An additional line of research where language models could be used as a critical tool in understanding pseudoword interpretation processes is the analysis of the role of the (linguistic) context in understanding novel lexical items. In this study, we deliberately focused on the word-internal mechanisms supporting the extraction of semantic information from form alone. On the other hand, previous research has also shown that the (sentence) context in which a novel lexical item is encountered plays a major part in forming a semantic representation for said item (e.g., Borovsky, Kutas, and Elman 2010; Günther et al. 2020; Lazaridou, Marelli, and Baroni 2017). Future studies should thus investigate the interplay between such contextual information and the word-level information encoded in the pseudowords’ form: Language models have the ability to process and represent language based on context. By incorporating contextual analysis, future research could explore how surrounding words, sentences, or even larger text structures contribute to the meaning that humans attribute to pseudowords.

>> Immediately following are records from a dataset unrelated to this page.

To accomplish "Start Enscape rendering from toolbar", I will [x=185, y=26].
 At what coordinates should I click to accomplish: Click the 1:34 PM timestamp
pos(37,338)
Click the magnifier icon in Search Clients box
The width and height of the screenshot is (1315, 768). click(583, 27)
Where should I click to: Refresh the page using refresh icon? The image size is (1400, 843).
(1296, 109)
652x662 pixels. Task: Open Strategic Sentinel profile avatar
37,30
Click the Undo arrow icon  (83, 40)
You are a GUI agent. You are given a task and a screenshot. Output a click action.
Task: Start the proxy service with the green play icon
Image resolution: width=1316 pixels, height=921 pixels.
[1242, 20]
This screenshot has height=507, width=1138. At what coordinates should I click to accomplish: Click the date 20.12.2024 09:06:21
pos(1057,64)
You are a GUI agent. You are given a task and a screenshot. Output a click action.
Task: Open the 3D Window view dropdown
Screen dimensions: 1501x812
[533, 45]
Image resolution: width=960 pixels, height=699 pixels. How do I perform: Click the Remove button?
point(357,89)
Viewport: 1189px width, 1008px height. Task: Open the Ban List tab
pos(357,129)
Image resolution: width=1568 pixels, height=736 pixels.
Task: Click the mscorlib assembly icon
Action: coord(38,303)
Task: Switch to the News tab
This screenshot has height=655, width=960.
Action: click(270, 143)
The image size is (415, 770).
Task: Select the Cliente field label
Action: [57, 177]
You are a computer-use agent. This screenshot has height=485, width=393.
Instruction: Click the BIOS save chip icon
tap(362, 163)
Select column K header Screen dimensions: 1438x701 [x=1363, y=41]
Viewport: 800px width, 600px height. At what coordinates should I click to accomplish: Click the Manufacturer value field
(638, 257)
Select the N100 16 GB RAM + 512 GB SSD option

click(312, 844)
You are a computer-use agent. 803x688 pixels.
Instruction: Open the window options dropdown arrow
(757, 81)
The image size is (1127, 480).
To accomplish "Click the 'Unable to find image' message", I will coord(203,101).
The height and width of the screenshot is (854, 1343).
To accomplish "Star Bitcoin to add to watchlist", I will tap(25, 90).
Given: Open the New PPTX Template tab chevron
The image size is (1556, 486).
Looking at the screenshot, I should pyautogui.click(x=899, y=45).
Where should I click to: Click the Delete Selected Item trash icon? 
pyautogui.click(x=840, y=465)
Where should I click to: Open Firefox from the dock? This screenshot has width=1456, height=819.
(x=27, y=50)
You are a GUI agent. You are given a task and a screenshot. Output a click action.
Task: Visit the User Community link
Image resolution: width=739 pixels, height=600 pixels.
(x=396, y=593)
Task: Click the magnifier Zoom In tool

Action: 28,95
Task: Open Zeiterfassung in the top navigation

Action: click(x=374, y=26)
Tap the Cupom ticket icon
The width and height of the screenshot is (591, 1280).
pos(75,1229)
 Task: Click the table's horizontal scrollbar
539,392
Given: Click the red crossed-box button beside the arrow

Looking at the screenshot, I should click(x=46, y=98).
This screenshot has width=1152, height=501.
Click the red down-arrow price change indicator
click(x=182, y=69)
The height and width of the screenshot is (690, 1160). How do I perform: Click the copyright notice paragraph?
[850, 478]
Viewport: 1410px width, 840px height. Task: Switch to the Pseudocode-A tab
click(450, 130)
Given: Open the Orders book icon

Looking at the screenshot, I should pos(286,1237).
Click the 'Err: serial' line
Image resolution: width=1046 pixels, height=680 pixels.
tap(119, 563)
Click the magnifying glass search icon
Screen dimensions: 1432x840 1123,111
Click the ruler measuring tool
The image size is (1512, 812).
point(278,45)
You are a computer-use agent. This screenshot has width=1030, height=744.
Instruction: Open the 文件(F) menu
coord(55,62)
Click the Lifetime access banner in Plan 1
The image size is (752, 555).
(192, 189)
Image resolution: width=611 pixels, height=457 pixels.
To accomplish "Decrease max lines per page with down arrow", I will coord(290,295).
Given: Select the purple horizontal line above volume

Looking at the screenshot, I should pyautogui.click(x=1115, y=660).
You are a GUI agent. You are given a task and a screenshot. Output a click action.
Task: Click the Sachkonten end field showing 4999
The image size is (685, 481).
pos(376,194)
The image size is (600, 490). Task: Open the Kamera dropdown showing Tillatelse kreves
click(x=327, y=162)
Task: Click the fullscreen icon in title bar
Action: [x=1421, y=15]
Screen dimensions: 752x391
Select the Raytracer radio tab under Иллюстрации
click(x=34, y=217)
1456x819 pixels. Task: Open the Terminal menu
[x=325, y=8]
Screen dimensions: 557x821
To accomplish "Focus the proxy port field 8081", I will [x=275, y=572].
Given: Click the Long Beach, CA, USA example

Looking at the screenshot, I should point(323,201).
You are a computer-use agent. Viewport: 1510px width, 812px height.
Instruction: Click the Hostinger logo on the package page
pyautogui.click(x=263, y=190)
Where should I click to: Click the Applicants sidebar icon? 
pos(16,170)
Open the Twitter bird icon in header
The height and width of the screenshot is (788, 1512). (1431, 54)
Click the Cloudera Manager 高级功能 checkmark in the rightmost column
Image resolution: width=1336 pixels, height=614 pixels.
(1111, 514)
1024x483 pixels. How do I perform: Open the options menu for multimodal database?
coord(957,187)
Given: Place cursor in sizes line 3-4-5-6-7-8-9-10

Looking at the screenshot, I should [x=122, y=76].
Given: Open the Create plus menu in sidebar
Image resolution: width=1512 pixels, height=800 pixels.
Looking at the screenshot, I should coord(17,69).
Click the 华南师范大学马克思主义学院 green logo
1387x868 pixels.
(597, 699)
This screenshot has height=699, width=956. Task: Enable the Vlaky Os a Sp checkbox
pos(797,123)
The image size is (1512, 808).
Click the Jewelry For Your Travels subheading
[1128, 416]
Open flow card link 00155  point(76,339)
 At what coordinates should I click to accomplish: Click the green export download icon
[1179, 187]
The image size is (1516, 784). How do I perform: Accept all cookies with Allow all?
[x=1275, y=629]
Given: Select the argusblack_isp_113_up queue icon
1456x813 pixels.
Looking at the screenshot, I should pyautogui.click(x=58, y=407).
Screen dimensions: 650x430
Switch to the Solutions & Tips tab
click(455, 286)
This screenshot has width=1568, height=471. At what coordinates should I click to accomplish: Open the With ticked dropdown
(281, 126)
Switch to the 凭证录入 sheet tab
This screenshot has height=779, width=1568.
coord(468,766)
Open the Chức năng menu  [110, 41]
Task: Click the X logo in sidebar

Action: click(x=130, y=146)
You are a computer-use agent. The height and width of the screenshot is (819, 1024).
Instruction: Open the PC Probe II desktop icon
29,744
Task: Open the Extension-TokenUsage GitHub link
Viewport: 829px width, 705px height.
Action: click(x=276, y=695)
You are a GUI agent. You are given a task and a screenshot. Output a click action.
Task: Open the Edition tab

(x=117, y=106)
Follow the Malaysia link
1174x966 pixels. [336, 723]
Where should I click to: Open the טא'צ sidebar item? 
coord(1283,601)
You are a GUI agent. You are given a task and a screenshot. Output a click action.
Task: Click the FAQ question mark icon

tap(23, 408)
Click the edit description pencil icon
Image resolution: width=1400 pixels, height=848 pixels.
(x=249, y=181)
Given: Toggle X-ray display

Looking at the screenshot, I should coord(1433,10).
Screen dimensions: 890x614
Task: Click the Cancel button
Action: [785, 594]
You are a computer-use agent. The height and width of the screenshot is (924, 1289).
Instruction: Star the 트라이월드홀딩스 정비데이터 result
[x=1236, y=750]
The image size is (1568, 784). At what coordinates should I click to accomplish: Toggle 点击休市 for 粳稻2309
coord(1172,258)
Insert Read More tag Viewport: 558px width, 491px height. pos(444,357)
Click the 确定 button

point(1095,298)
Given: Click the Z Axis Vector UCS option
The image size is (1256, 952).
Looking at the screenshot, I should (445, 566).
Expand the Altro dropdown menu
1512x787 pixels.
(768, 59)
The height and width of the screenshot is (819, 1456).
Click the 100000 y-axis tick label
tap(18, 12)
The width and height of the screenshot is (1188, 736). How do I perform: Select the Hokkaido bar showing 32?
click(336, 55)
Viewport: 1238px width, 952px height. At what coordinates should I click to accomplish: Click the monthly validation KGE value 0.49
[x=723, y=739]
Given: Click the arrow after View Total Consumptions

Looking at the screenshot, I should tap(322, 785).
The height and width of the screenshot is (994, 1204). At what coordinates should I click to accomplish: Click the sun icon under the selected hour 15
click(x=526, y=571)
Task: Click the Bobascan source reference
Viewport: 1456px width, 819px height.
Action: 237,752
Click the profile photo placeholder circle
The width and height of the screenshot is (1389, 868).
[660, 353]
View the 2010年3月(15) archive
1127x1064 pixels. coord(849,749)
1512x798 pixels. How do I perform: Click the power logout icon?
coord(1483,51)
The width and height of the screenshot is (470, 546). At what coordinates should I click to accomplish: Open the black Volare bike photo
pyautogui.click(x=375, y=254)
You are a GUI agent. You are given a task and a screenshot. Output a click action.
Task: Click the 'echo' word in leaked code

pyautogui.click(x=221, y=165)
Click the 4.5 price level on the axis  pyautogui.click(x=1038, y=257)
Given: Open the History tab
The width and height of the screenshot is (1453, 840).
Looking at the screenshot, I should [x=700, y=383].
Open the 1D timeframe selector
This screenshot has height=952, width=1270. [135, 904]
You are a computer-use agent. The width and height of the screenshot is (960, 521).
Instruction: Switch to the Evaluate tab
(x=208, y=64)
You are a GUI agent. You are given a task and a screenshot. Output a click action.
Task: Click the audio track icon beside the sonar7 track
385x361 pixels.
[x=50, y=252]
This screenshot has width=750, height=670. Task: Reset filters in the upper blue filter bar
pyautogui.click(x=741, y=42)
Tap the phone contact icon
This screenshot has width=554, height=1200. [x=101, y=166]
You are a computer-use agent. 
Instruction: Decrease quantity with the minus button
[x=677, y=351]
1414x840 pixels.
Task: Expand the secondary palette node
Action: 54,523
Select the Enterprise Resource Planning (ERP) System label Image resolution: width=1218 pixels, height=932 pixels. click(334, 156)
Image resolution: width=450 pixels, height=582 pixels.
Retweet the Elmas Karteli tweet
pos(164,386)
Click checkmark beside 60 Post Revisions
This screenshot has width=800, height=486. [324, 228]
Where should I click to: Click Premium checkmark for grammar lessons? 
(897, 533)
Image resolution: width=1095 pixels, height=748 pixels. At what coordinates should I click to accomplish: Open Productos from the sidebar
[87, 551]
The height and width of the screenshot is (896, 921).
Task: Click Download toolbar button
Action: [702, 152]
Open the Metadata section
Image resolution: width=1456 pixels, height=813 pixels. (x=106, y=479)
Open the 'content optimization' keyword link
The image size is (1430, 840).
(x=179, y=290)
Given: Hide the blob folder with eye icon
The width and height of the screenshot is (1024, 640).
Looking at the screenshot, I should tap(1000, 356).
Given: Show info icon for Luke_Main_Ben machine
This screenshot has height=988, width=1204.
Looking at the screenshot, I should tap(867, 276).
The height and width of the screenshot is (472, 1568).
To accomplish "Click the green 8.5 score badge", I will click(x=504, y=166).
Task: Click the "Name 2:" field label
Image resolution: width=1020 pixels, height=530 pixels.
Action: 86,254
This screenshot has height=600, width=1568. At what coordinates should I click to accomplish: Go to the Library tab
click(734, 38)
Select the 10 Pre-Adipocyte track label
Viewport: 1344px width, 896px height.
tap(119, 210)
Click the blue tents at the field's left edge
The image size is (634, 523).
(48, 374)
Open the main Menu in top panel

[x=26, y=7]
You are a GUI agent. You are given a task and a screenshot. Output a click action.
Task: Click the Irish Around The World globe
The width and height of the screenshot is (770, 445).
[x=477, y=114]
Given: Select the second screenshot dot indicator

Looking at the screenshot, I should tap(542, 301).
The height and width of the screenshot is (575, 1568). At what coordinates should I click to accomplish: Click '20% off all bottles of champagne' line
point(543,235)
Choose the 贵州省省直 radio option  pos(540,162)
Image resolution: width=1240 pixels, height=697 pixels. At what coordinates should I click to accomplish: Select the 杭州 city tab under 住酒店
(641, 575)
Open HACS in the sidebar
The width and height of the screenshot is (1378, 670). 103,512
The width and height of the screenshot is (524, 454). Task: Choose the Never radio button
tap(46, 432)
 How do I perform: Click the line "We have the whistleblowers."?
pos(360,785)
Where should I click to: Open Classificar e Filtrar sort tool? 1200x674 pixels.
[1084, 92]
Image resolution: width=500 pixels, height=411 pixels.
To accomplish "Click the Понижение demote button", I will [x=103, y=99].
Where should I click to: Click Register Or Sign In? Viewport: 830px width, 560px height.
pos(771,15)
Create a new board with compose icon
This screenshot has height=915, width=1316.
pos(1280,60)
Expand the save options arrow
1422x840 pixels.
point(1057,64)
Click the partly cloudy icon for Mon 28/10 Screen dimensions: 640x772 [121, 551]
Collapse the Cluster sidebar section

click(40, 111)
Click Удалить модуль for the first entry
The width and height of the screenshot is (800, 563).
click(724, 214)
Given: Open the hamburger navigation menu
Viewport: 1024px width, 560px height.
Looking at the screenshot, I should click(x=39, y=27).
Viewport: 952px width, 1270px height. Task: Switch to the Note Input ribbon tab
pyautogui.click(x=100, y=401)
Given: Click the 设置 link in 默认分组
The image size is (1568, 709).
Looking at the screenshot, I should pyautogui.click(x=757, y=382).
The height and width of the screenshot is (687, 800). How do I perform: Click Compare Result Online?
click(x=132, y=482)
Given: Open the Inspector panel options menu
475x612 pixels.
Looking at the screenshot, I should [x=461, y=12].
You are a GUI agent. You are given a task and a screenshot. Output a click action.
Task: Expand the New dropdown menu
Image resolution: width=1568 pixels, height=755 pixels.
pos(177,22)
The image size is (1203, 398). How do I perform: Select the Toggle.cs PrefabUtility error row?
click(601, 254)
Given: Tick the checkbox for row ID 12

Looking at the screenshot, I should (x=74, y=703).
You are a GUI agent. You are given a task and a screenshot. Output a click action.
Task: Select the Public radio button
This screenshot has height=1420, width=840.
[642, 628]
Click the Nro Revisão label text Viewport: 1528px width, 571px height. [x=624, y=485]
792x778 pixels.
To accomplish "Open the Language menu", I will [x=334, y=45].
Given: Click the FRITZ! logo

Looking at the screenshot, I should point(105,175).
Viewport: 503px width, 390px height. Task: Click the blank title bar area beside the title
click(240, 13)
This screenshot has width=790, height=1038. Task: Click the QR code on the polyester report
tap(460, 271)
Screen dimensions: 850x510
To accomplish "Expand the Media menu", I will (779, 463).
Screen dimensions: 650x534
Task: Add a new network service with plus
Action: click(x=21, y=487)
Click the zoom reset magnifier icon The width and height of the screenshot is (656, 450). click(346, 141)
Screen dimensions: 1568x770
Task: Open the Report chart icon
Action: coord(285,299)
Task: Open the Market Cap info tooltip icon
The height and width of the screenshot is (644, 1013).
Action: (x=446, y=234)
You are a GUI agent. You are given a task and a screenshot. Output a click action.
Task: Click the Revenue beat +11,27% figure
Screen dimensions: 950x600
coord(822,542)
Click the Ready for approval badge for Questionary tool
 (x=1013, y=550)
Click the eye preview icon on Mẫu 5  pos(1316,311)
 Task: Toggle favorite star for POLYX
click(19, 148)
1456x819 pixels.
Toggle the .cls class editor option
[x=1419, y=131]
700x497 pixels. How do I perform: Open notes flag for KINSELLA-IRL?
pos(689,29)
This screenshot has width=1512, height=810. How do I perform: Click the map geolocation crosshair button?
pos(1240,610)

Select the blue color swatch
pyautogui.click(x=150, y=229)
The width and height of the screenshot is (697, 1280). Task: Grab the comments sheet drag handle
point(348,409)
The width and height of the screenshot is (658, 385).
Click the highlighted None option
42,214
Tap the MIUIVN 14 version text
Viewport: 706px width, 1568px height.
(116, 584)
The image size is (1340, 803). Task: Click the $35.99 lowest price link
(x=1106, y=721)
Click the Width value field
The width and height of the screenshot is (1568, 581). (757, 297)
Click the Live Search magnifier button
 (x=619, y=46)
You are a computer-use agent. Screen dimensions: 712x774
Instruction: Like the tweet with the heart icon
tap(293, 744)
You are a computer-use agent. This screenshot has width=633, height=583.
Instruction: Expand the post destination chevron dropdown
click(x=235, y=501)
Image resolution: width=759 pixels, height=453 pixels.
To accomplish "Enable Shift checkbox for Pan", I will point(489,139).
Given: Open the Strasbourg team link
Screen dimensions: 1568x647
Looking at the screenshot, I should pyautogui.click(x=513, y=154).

From a practical standpoint, our approach could be helpful in providing additional experimental control in studies utilizing pseudowords as stimuli. For instance, in pseudoword learning experiments, researchers might want to ensure that the sub-word content of a pseudoword is not associated a priori with certain semantic properties that the participants are expected to learn during the experiment (which so far required additional data collection from human participants; see for example Günther, Dudschig, and Kaup 2018). More generally, it is likely that researchers in psycholinguistics might want to control for the semantic content that is encoded in a pseudoword’s form. In cases where such semantic content might be expressed as a single word, simpler alternatives such as fastText might suffice; however, if the semantic content to be controlled is more complex and needs to be articulated at the sentence level, our approach might provide a straightforward way to measure in a data-driven fashion the semantic association between a pseudoword’s form and declarative meanings.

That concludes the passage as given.